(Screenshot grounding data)
== Segment start ==
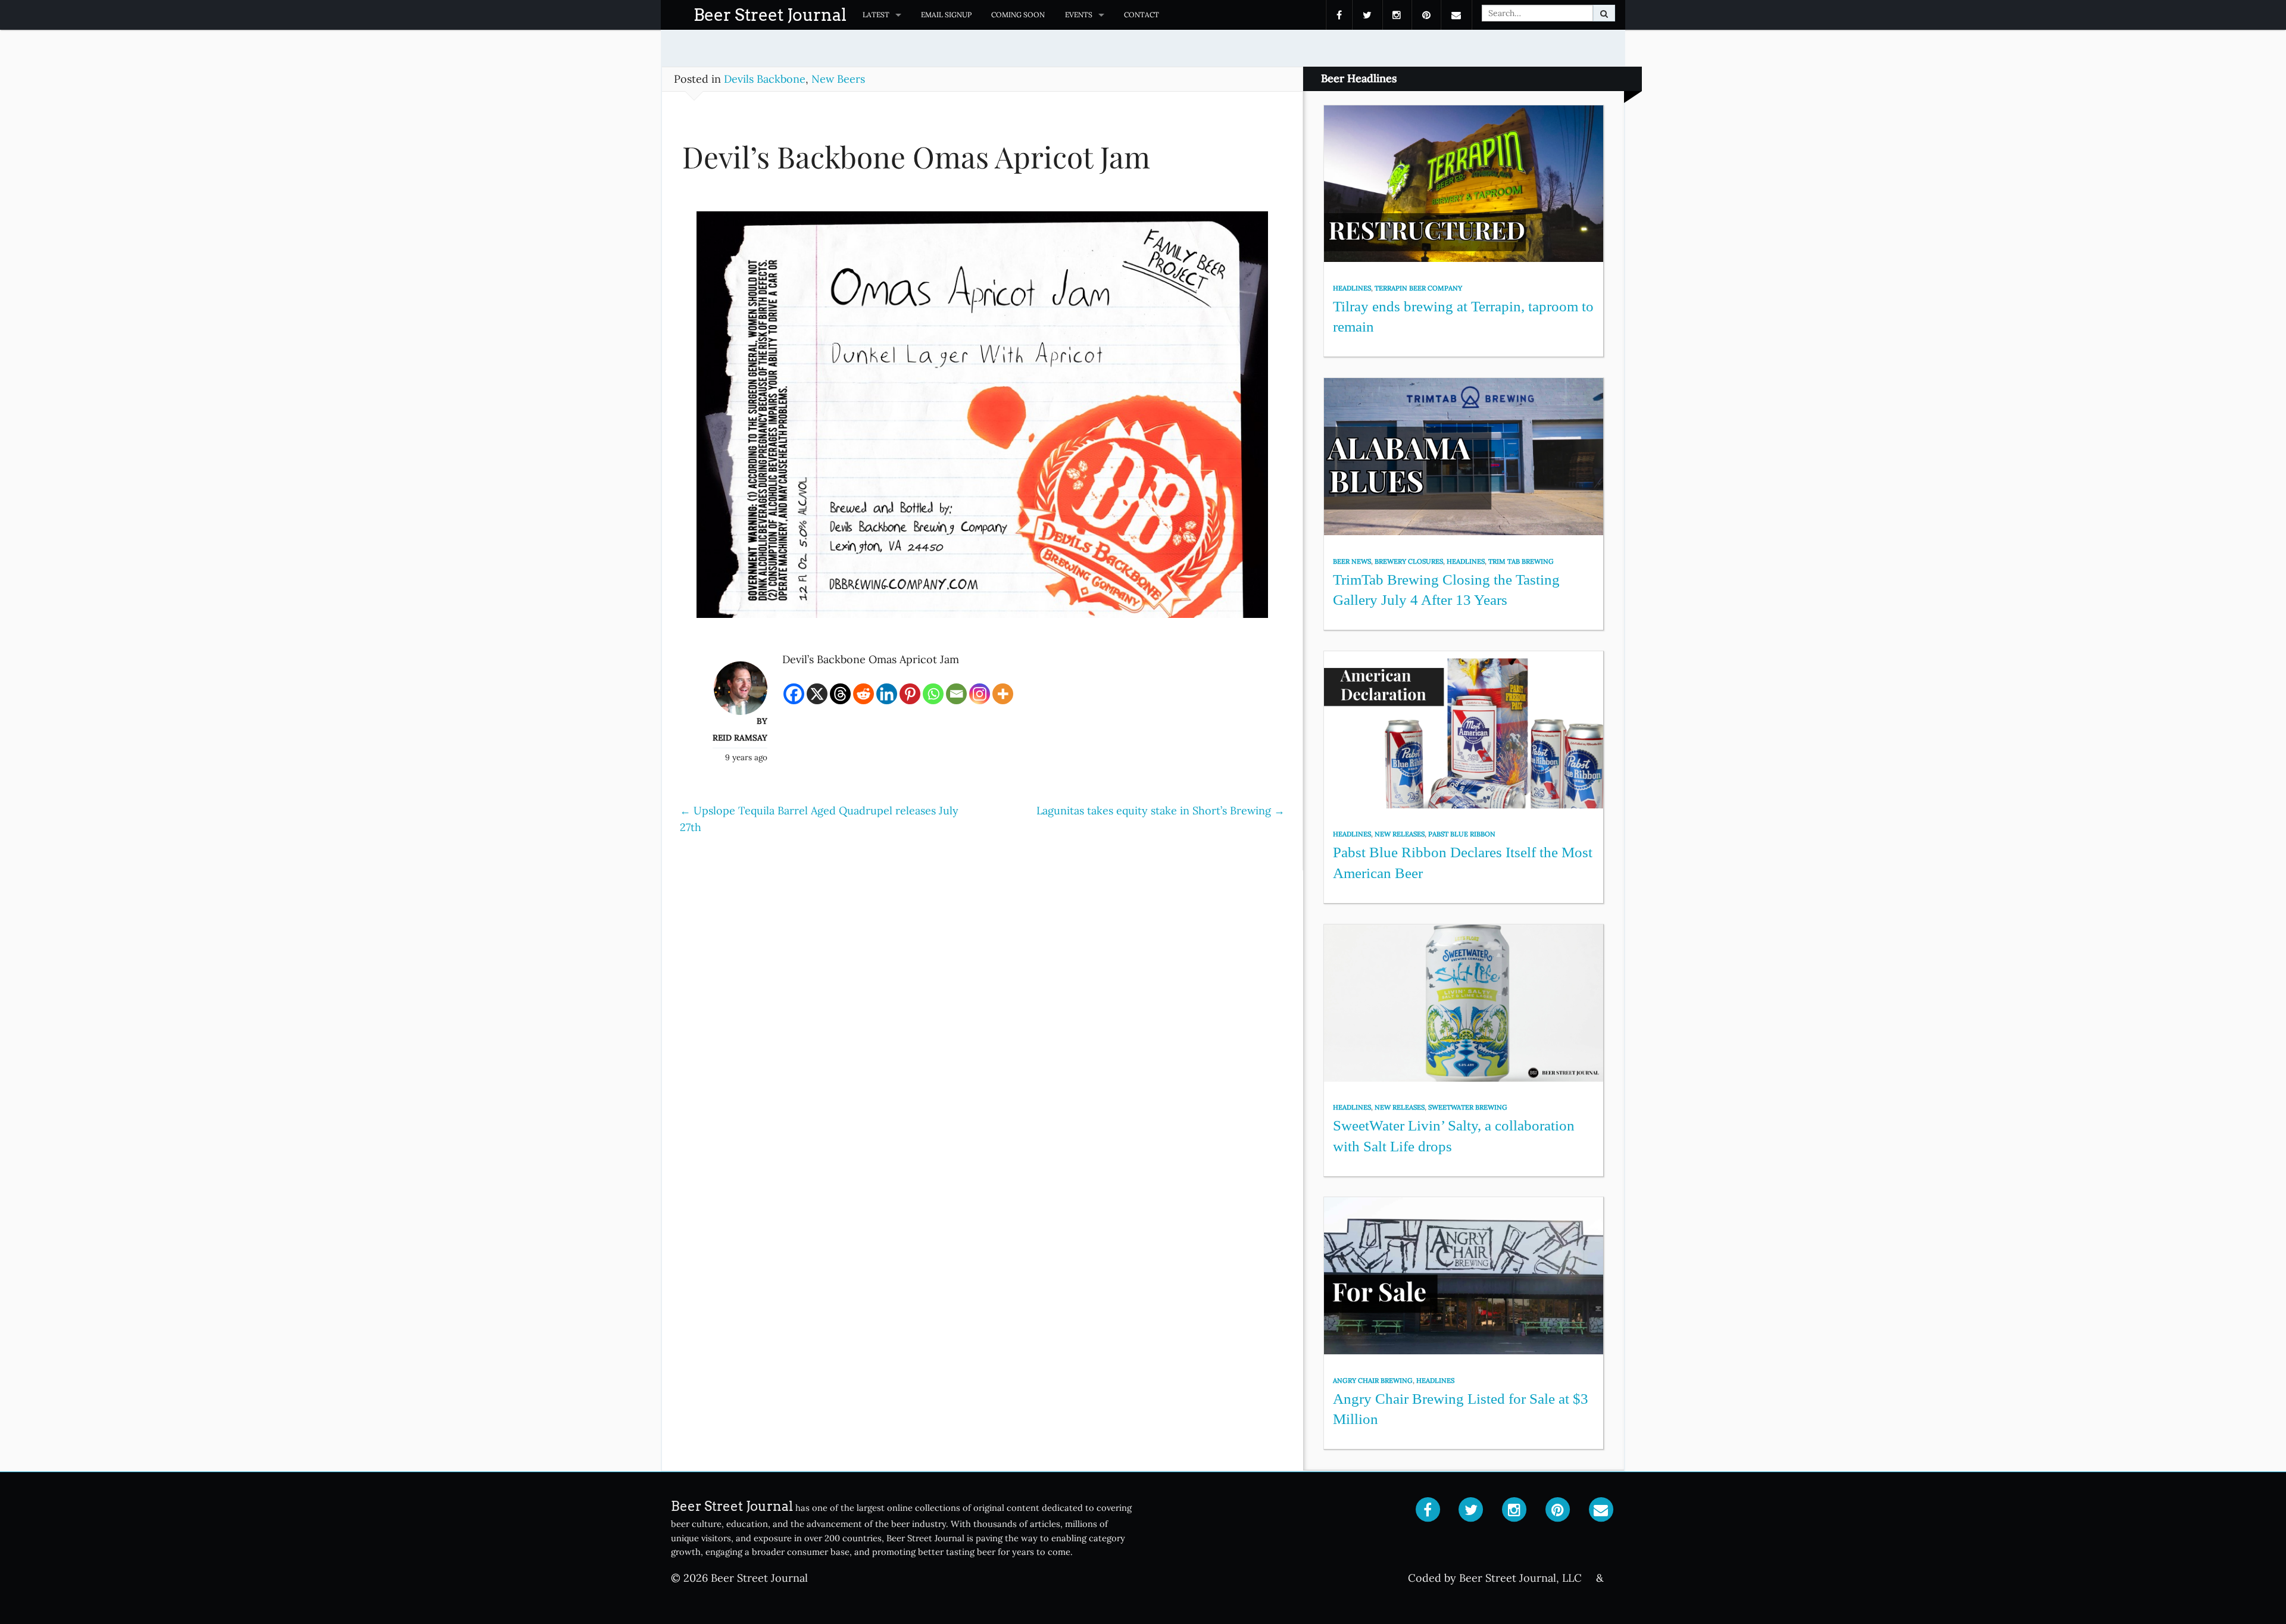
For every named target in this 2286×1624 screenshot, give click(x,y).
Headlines (1352, 288)
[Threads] (840, 693)
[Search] (1604, 13)
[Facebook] (793, 693)
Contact (1141, 14)
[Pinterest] (910, 693)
== Segment end ==
The task: From the line containing "Headlines (1352, 288)" to the last line of the records above, please write out every line exactly and add nothing.

Expected output:
Headlines (1352, 288)
[Threads] (840, 693)
[Search] (1604, 13)
[Facebook] (793, 693)
Contact (1141, 14)
[Pinterest] (910, 693)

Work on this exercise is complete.